Top of EXERCISE MATERIAL
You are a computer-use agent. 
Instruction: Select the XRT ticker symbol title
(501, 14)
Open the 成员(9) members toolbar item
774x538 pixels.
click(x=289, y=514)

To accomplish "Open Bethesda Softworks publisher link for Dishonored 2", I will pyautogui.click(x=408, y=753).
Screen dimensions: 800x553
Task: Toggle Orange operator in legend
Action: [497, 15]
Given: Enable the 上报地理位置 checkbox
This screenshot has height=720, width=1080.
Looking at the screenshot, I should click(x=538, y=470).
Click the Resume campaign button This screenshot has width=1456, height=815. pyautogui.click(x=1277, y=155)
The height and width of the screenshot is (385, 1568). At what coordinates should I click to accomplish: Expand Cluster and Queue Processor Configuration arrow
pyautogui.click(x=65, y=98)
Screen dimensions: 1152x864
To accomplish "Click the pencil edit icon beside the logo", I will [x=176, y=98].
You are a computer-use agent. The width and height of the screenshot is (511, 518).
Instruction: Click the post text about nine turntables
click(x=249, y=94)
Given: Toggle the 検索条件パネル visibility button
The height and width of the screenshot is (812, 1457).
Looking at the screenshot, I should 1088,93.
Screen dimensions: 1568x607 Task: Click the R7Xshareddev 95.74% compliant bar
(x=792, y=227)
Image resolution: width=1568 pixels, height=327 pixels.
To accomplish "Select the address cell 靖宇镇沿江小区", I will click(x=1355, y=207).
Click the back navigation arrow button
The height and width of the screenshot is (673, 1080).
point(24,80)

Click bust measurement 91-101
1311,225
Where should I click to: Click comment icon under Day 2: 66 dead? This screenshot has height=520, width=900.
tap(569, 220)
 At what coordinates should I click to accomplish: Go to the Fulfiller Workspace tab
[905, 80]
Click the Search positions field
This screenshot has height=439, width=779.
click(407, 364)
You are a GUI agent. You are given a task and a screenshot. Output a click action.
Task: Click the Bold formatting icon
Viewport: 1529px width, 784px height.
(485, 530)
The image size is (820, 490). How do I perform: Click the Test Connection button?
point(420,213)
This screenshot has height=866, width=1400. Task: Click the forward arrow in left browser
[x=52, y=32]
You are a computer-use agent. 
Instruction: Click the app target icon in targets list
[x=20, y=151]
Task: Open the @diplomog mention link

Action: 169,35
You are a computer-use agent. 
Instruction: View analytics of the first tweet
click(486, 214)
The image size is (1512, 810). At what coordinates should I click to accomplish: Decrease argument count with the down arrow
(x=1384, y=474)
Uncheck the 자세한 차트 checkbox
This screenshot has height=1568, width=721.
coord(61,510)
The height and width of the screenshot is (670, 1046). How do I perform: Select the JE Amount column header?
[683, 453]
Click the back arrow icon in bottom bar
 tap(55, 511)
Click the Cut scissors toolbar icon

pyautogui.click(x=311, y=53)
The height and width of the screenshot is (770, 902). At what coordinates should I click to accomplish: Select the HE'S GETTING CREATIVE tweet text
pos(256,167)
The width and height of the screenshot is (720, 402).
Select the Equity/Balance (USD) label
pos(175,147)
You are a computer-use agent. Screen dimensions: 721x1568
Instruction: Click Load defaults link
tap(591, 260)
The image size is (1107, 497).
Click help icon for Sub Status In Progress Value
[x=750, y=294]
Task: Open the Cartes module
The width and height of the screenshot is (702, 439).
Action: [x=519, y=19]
Bottom of EXERCISE MATERIAL
* _PROBLEM_
Every word of the data above should be given again, exactly as it stands.

* _REPLY TO THE TASK_
You are a computer-use agent. 
Instruction: Select the XRT ticker symbol title
(501, 14)
Open the 成员(9) members toolbar item
774x538 pixels.
click(x=289, y=514)

To accomplish "Open Bethesda Softworks publisher link for Dishonored 2", I will pyautogui.click(x=408, y=753).
Screen dimensions: 800x553
Task: Toggle Orange operator in legend
Action: [497, 15]
Given: Enable the 上报地理位置 checkbox
This screenshot has height=720, width=1080.
Looking at the screenshot, I should click(x=538, y=470).
Click the Resume campaign button This screenshot has width=1456, height=815. pyautogui.click(x=1277, y=155)
The height and width of the screenshot is (385, 1568). At what coordinates should I click to accomplish: Expand Cluster and Queue Processor Configuration arrow
pyautogui.click(x=65, y=98)
Screen dimensions: 1152x864
To accomplish "Click the pencil edit icon beside the logo", I will [x=176, y=98].
You are a computer-use agent. The width and height of the screenshot is (511, 518).
Instruction: Click the post text about nine turntables
click(x=249, y=94)
Given: Toggle the 検索条件パネル visibility button
The height and width of the screenshot is (812, 1457).
Looking at the screenshot, I should 1088,93.
Screen dimensions: 1568x607 Task: Click the R7Xshareddev 95.74% compliant bar
(x=792, y=227)
Image resolution: width=1568 pixels, height=327 pixels.
To accomplish "Select the address cell 靖宇镇沿江小区", I will click(x=1355, y=207).
Click the back navigation arrow button
The height and width of the screenshot is (673, 1080).
point(24,80)

Click bust measurement 91-101
1311,225
Where should I click to: Click comment icon under Day 2: 66 dead? This screenshot has height=520, width=900.
tap(569, 220)
 At what coordinates should I click to accomplish: Go to the Fulfiller Workspace tab
[905, 80]
Click the Search positions field
This screenshot has height=439, width=779.
click(407, 364)
You are a GUI agent. You are given a task and a screenshot. Output a click action.
Task: Click the Bold formatting icon
Viewport: 1529px width, 784px height.
(485, 530)
The image size is (820, 490). How do I perform: Click the Test Connection button?
point(420,213)
This screenshot has height=866, width=1400. Task: Click the forward arrow in left browser
[x=52, y=32]
You are a computer-use agent. 
Instruction: Click the app target icon in targets list
[x=20, y=151]
Task: Open the @diplomog mention link

Action: 169,35
You are a computer-use agent. 
Instruction: View analytics of the first tweet
click(486, 214)
The image size is (1512, 810). At what coordinates should I click to accomplish: Decrease argument count with the down arrow
(x=1384, y=474)
Uncheck the 자세한 차트 checkbox
This screenshot has height=1568, width=721.
coord(61,510)
The height and width of the screenshot is (670, 1046). How do I perform: Select the JE Amount column header?
[683, 453]
Click the back arrow icon in bottom bar
 tap(55, 511)
Click the Cut scissors toolbar icon

pyautogui.click(x=311, y=53)
The height and width of the screenshot is (770, 902). At what coordinates should I click to accomplish: Select the HE'S GETTING CREATIVE tweet text
pos(256,167)
The width and height of the screenshot is (720, 402).
Select the Equity/Balance (USD) label
pos(175,147)
You are a computer-use agent. Screen dimensions: 721x1568
Instruction: Click Load defaults link
tap(591, 260)
The image size is (1107, 497).
Click help icon for Sub Status In Progress Value
[x=750, y=294]
Task: Open the Cartes module
The width and height of the screenshot is (702, 439).
Action: [x=519, y=19]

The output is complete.